DATA EXTRACTS below:

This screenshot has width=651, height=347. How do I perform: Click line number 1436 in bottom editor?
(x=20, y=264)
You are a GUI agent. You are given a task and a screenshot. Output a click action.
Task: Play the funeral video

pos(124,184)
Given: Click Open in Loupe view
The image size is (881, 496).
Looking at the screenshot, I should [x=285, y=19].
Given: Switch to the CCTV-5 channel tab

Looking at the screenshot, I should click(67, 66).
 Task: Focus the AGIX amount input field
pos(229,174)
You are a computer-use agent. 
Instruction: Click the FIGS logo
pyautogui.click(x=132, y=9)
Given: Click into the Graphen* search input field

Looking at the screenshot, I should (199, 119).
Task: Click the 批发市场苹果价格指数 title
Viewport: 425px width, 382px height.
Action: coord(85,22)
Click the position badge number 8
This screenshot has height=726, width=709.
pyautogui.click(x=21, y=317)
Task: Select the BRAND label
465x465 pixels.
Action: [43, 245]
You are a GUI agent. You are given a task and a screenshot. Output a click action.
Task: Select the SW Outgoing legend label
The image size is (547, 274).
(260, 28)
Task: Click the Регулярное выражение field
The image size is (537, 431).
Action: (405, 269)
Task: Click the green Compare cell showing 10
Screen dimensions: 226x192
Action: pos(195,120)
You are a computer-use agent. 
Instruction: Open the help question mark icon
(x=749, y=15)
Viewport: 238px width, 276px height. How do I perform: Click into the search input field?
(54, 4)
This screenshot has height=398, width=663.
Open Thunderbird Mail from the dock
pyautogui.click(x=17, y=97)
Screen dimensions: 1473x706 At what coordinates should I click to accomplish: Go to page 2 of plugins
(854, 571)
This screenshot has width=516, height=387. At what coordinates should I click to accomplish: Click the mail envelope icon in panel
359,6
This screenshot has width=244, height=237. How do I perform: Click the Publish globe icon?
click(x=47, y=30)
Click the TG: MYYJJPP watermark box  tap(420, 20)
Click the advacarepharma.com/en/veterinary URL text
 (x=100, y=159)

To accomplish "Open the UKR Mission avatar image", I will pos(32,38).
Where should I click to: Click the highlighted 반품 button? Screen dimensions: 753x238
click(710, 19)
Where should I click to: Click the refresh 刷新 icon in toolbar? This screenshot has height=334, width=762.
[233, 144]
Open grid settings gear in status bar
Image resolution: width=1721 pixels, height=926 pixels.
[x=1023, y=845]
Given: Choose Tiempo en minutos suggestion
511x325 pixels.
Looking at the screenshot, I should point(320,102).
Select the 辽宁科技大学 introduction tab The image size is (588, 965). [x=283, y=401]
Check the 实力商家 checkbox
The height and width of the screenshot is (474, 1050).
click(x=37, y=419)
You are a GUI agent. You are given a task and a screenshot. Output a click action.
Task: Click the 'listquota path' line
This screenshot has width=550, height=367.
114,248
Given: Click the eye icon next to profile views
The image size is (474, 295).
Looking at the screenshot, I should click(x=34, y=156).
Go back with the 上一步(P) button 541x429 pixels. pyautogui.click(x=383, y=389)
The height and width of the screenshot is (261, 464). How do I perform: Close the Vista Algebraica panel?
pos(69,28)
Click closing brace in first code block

End of DATA EXTRACTS.

• **WHAT IS REQUIRED**
Using the data above, print exactly the lines from the line that contains "This screenshot has width=244, height=237." through the line that contains "Given: Choose Tiempo en minutos suggestion", with both included.

• **EXERCISE OUTPUT**
This screenshot has width=244, height=237. How do I perform: Click the Publish globe icon?
click(x=47, y=30)
Click the TG: MYYJJPP watermark box  tap(420, 20)
Click the advacarepharma.com/en/veterinary URL text
 (x=100, y=159)

To accomplish "Open the UKR Mission avatar image", I will pos(32,38).
Where should I click to: Click the highlighted 반품 button? Screen dimensions: 753x238
click(710, 19)
Where should I click to: Click the refresh 刷新 icon in toolbar? This screenshot has height=334, width=762.
[233, 144]
Open grid settings gear in status bar
Image resolution: width=1721 pixels, height=926 pixels.
[x=1023, y=845]
Given: Choose Tiempo en minutos suggestion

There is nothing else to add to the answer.